If you recognise any warning signs in yourself or a loved one, consult a doctor. Early diagnosis of Alzheimer’s or other disorders causing dementia is an important step to getting appropriate treatment, care and support services.
How to Tackle It
Recommends Dr Patel
- Early detection by social awareness programmes.
- Counselling of retirement age group to prepare them for productive ageing.
- Increasing the facilities for elderly people to socialise by having social groups or clubs where they can meet regularly and conduct different activities.
- Persons with mild to moderate dementia can be benefitted by a multidisciplinary approach that involves social workers, psychologists, occupational therapists and psychotherapists.
"When we were kids, they cared for us," says a caregiver. "Now it's our turn." That kind of a role reversal and love is not just a memory.
People with Alzheimer's show a range of responses to their own behaviour and condition
- Denial (in the early stages).
- Blames others for making them “look ridiculous”.
- Complete self-awareness (“I’m sorry, I have Alzheimer's”).
- Frustration, agitation, rage.
- Vacant despair, with no apparent recognition that they were once a different person.

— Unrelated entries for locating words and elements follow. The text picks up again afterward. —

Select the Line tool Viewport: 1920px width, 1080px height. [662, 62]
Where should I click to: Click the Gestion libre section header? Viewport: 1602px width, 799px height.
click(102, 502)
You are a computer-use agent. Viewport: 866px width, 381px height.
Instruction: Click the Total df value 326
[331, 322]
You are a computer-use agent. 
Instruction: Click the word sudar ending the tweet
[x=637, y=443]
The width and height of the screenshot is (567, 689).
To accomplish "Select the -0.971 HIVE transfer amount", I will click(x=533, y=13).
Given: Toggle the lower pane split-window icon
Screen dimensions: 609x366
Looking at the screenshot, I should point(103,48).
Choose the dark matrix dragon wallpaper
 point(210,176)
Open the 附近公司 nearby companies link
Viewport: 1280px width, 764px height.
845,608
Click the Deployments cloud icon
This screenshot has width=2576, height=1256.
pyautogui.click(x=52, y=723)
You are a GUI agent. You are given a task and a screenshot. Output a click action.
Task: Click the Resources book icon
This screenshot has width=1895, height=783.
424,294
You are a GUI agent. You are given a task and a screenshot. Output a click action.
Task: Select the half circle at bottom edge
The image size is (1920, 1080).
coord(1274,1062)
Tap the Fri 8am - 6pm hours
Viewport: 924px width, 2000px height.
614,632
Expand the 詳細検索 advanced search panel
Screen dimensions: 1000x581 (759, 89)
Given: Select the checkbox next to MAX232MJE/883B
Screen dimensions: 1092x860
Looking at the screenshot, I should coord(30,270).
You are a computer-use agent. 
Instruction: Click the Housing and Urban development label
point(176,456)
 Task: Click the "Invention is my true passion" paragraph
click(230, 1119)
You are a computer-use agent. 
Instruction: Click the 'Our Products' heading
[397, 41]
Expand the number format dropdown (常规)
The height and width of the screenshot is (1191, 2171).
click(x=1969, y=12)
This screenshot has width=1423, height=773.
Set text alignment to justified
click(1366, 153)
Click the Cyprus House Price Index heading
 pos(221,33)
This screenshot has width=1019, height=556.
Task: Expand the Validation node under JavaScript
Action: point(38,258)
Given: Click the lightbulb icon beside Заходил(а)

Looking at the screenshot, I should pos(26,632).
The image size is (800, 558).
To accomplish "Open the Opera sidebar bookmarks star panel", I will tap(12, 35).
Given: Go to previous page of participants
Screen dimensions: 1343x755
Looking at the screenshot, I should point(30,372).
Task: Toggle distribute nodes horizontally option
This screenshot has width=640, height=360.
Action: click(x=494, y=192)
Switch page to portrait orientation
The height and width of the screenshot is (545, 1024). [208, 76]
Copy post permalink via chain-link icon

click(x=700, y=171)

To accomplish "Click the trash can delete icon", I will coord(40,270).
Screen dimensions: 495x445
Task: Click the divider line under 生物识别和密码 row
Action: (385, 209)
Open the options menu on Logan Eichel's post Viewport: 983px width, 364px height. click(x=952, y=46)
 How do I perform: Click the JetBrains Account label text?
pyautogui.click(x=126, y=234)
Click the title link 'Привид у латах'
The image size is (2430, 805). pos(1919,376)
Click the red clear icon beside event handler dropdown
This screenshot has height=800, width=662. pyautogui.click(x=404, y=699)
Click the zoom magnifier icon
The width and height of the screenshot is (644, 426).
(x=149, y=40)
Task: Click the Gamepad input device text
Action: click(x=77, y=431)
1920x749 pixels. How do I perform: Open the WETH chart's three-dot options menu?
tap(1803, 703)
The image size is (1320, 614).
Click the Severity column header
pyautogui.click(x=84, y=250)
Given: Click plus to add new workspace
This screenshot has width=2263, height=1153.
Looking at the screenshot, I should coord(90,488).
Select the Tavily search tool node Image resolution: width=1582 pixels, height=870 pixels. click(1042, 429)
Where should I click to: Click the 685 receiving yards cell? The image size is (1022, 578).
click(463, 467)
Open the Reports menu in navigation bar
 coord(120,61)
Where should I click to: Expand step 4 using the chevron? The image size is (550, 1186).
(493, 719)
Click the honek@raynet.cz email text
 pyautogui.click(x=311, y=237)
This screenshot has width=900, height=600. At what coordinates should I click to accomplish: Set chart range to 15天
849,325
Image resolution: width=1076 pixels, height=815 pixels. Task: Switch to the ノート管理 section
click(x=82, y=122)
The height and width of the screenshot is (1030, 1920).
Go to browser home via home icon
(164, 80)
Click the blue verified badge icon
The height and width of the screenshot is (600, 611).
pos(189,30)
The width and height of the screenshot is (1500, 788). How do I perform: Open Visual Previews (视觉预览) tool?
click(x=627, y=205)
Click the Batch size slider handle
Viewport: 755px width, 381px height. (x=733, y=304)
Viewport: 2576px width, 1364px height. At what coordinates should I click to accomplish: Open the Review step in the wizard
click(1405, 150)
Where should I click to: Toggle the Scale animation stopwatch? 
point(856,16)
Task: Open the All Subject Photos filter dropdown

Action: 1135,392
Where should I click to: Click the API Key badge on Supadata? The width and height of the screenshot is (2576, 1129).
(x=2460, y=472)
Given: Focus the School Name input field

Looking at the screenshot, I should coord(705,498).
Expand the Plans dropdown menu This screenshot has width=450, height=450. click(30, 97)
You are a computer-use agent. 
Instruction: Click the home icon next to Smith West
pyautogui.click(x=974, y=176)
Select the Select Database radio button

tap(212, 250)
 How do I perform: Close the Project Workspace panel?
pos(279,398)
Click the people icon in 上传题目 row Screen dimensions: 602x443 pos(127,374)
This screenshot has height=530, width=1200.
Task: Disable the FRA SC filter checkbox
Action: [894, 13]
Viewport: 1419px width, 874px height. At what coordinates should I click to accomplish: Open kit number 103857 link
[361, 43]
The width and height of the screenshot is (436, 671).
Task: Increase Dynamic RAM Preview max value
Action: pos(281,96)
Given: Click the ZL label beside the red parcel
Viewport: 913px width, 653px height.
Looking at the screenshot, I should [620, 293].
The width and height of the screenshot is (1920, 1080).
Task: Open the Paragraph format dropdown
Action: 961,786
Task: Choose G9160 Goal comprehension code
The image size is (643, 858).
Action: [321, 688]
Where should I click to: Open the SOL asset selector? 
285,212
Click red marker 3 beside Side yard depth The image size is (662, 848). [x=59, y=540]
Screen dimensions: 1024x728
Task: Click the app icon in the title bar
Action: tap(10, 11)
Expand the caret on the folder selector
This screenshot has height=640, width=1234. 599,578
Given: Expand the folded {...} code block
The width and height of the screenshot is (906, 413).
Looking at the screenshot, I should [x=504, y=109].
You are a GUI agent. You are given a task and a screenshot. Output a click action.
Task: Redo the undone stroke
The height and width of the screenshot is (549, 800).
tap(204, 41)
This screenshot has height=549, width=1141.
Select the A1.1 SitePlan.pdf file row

As the memory lapses of early Alzheimer’s become more serious, other cognitive deficits and behaviour problems develop
- General confusion, disorientation to date, time or place.
- Apathy, irritability, depression, anxiety.
- Problems with language, numbers, abstract thinking, and judgement.
- Personality changes with strange quirks or inappropriate behaviours.
- Wandering, hiding objects, problems with eating and sleeping.
- Late in the disease, paranoia and delusions may occur.
- Towards the end, total loss of self, and inability to control bodily functions.